Le développement d’outils d’édition génétique, qui permettent le ciblage spécifique et la correction des mutations, promet de nous permettre de corriger les mutations à l’origine des maladies génétiques. Cependant, la technologie existe depuis un certain temps déjà – deux chercheurs ont joué un rôle essentiel dans son développement en 2020 – et il n’y a eu que quelques cas où l’édition génétique a été utilisée pour cibler des maladies.

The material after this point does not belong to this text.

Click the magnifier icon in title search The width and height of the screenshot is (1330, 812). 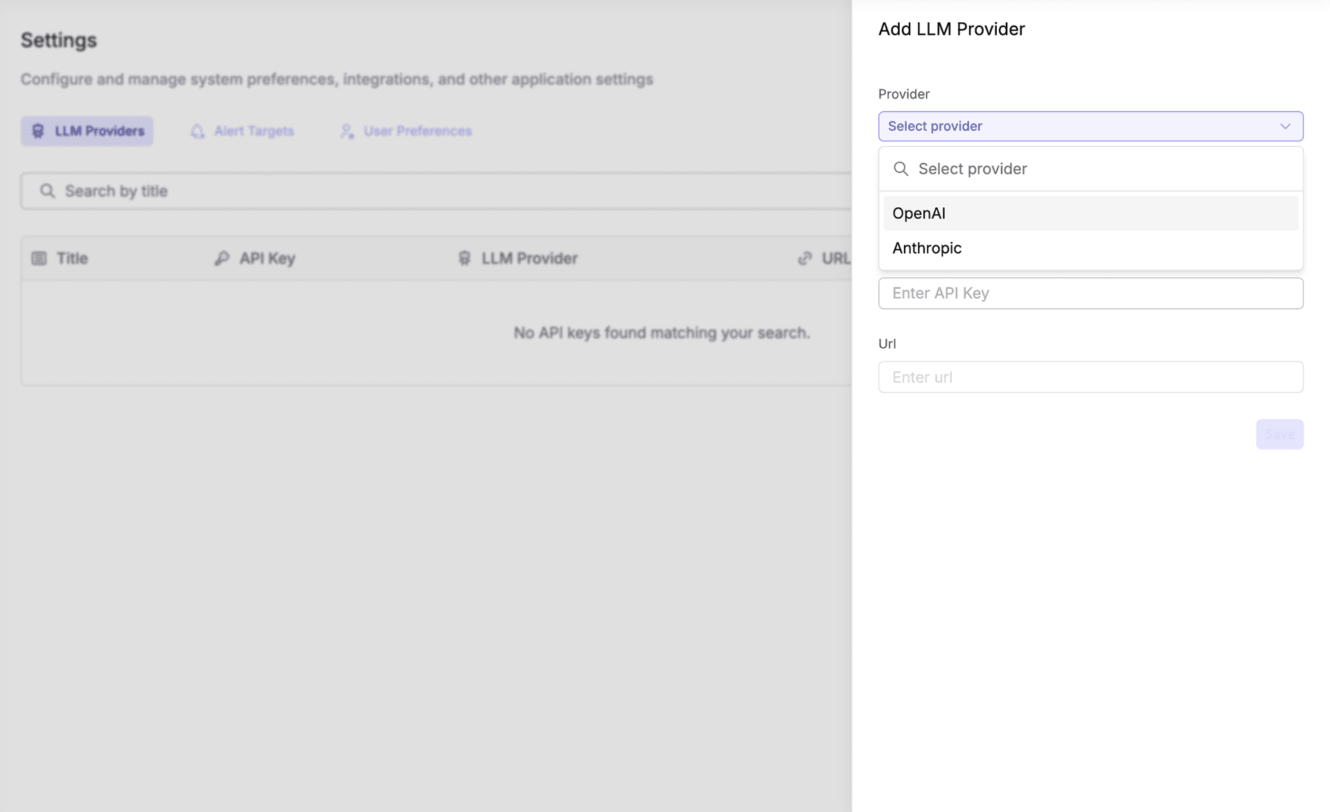[x=47, y=191]
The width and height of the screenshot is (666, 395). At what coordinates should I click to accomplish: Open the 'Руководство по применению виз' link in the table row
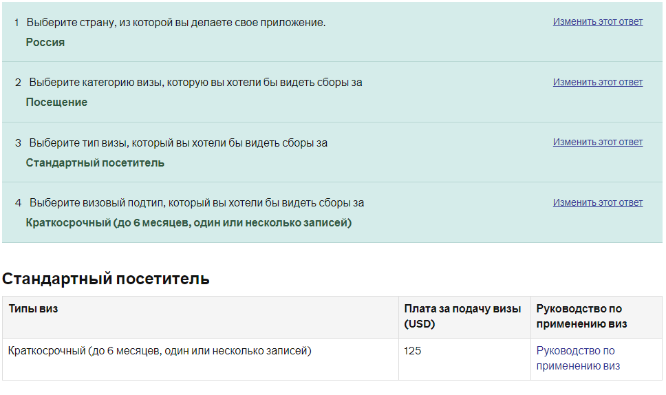coord(578,358)
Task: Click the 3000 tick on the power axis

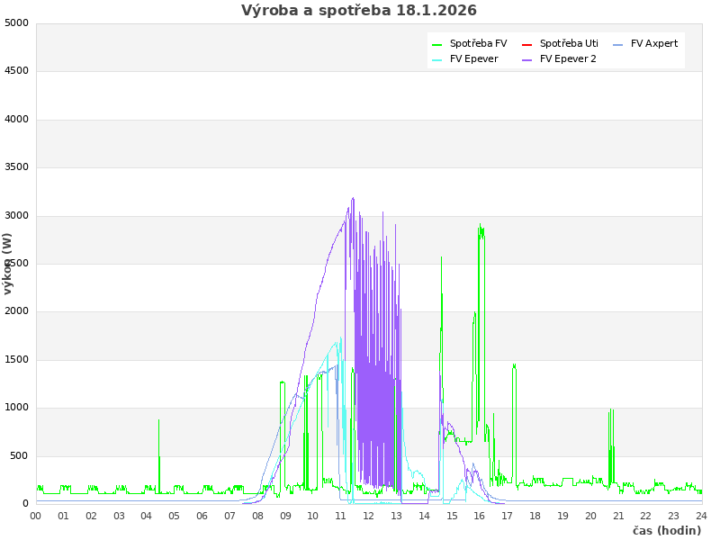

L’une des raisons à cela est la difficulté de cibler des cellules spécifiques dans un organisme vivant. De nombreuses maladies génétiques affectent uniquement un type de cellule spécifique, comme les globules rouges dans l’anémie falciforme, ou un tissu spécifique. Idéalement, pour limiter les effets secondaires potentiels, nous aimerions nous assurer qu’une quantité suffisante de modifications a lieu dans le tissu affecté pour avoir un impact, tout en minimisant les modifications ailleurs pour limiter les effets secondaires. Mais notre capacité à y parvenir est limitée. De plus, de nombreuses cellules affectées par des maladies génétiques sont matures et ont cessé de se diviser. Nous devons donc soit répéter indéfiniment les traitements d’édition génétique, soit trouver un moyen de cibler la population de cellules souches qui produit les cellules matures.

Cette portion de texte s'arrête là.